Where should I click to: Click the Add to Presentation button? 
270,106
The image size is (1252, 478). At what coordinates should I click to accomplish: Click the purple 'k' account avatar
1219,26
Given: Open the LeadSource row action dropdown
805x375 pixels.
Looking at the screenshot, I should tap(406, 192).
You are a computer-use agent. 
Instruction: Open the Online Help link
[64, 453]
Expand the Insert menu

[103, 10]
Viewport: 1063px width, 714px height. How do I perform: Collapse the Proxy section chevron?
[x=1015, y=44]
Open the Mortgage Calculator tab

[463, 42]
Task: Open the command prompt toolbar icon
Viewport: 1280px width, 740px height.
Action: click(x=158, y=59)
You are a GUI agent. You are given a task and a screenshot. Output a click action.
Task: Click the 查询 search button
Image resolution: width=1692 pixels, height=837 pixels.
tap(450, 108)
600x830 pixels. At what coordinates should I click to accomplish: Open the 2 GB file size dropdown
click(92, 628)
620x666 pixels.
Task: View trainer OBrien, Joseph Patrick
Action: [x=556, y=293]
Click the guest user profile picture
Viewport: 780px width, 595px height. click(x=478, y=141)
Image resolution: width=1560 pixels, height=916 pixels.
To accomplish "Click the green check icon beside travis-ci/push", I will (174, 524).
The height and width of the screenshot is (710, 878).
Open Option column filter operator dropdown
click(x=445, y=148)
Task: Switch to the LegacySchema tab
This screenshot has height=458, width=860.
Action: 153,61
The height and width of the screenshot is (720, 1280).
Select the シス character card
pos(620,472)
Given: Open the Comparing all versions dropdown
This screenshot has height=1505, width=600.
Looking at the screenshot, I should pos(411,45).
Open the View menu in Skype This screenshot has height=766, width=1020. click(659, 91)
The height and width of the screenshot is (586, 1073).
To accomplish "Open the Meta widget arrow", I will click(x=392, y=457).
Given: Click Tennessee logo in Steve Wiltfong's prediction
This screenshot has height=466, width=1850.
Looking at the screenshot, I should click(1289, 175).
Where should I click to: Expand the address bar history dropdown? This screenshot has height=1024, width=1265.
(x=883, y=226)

## Aim of the exercise
Repeat, exactly and only, the lines above from the one containing "The height and width of the screenshot is (586, 1073)." through the end of the material.

## Response
The height and width of the screenshot is (586, 1073).
To accomplish "Open the Meta widget arrow", I will click(x=392, y=457).
Given: Click Tennessee logo in Steve Wiltfong's prediction
This screenshot has height=466, width=1850.
Looking at the screenshot, I should click(1289, 175).
Where should I click to: Expand the address bar history dropdown? This screenshot has height=1024, width=1265.
(x=883, y=226)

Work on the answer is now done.